Feb 222013
 

Rallied neighborhoods, picketed banks, blocked Dumpsters, packed courtrooms

Jerry Goldberg (l) and David Sole (r) want Detroit’s bond records.

Jerry Goldberg (l) and David Sole (r) want Detroit’s bond records. Photo by Curt Guyette, Metro Times

(l-r) Steve Babson,Angela Crockett and Ray Mandry talk about beating the banks. Photo by Curt Guyette

(l-r) Steve Babson,Angela Crockett and Ray Mandry talk about beating the banks. Photo by Curt Guyette

By Curt Guyette

Two events held last week appeared only tangentially connected — at first glance, anyway.

The first was a rally held by a coalition focused on helping homeowners fend off foreclosure and eviction. The other was a press conference on the fifth floor of the Coleman A. Young Municipal Center, outside the offices of the city of Detroit’s Law Department.

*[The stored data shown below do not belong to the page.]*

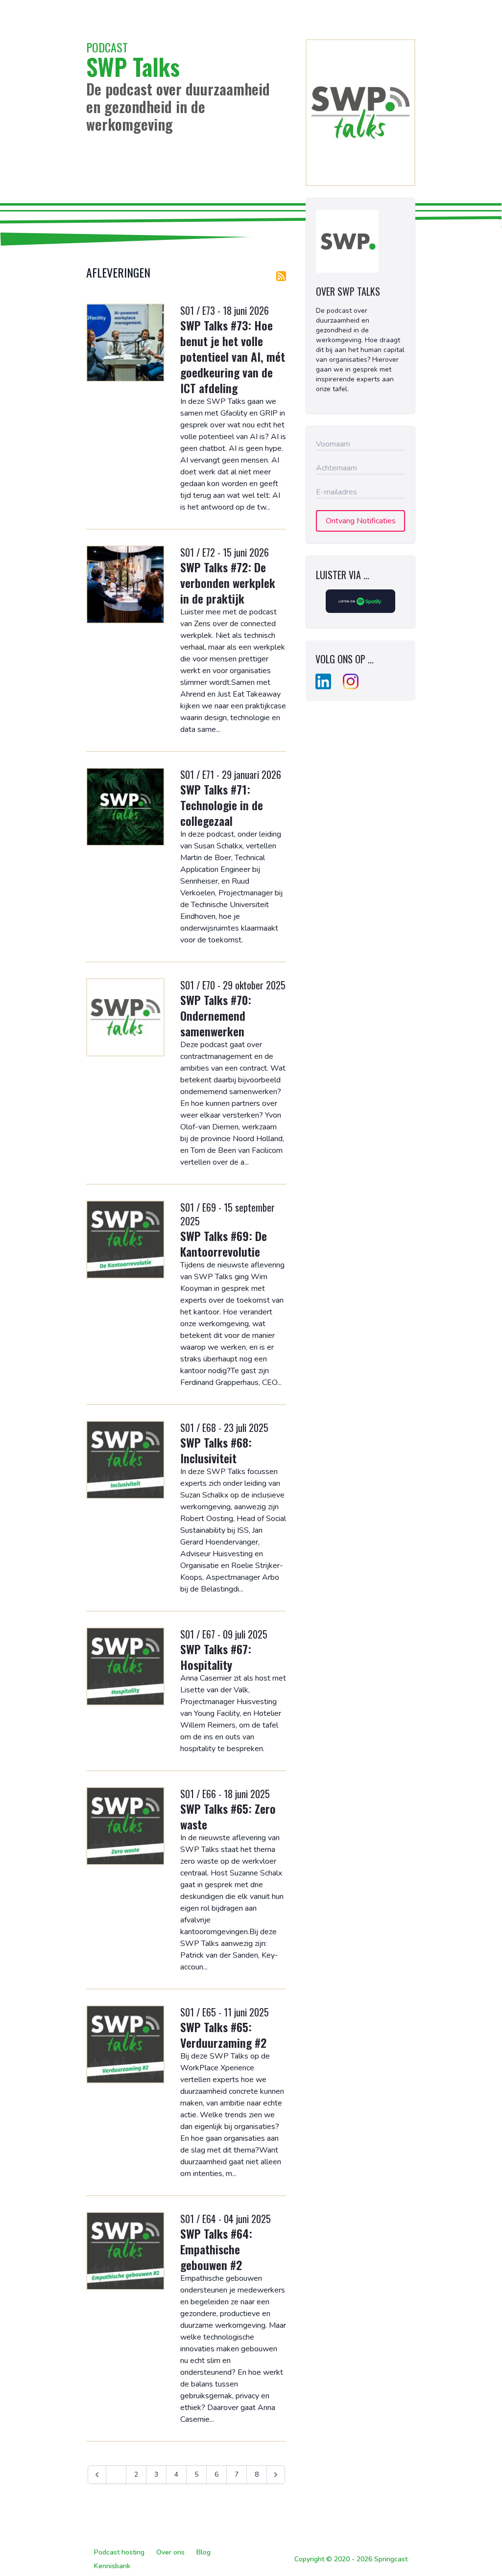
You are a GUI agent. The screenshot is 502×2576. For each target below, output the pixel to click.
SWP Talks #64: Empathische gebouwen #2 (216, 2249)
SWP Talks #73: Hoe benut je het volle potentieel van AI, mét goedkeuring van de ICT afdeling (232, 356)
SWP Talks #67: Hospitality (215, 1656)
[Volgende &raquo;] (275, 2474)
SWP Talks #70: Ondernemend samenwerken (215, 1015)
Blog (203, 2552)
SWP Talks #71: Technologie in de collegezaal (221, 804)
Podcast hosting (119, 2552)
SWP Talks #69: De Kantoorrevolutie (223, 1243)
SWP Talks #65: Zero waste (228, 1816)
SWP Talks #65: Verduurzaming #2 (223, 2034)
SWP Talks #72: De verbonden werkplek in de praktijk (227, 582)
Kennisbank (112, 2566)
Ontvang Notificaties (361, 520)
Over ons (170, 2552)
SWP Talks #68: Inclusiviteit (216, 1450)
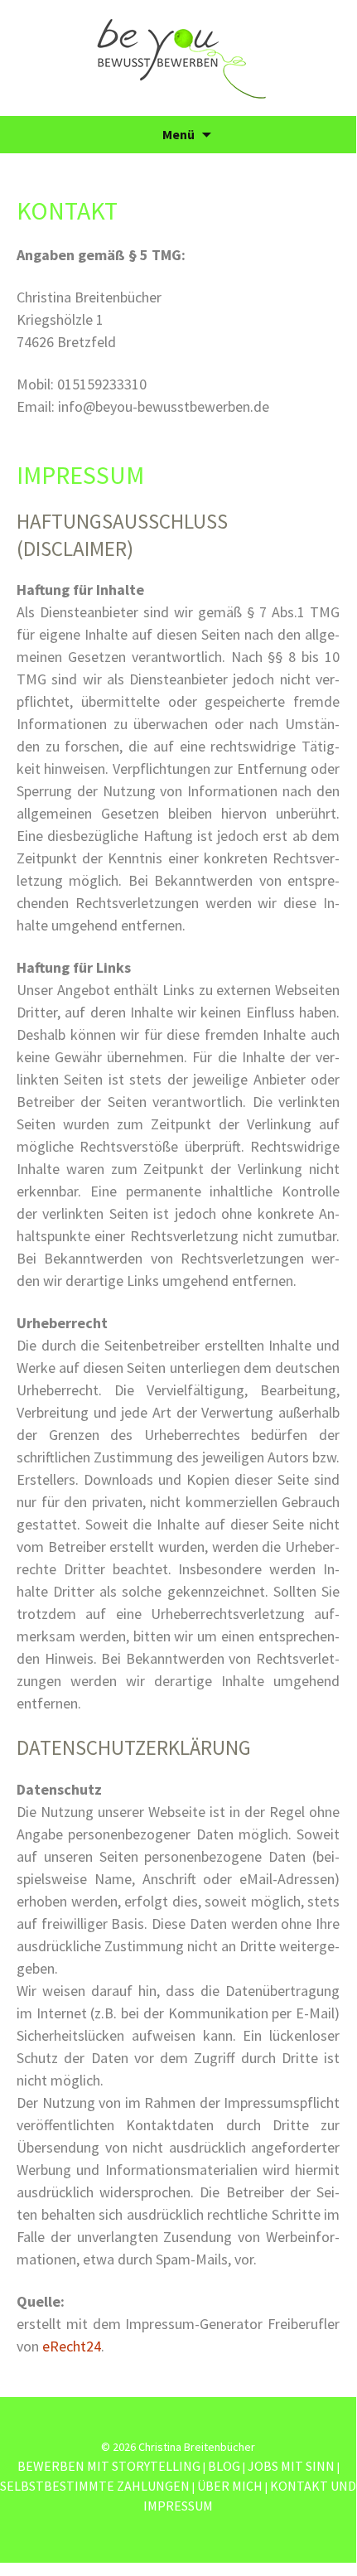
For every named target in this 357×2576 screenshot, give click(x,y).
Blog (224, 2466)
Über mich (230, 2485)
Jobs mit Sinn (291, 2466)
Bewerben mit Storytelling (108, 2466)
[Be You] (178, 58)
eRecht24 (71, 2346)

In regard to the latter, a Freedom of Information Act request has been filed seeking to have the city turn over 10 years’ worth of records related to all contracts and agreements between the city and “banks or brokerage houses relating to the purchase of bonds, interest rate swaps, pension obligation certificates, hedge fund derivatives, termination or default agreements, or other forms of debt…”

The request was initially filed in early January by David Sole, a retired city of Detroit employee, but it is really part of a larger group effort aimed at finding out exactly how banks and bonding agencies have been putting the screws to Detroit through a series of complicated and convoluted financial machinations.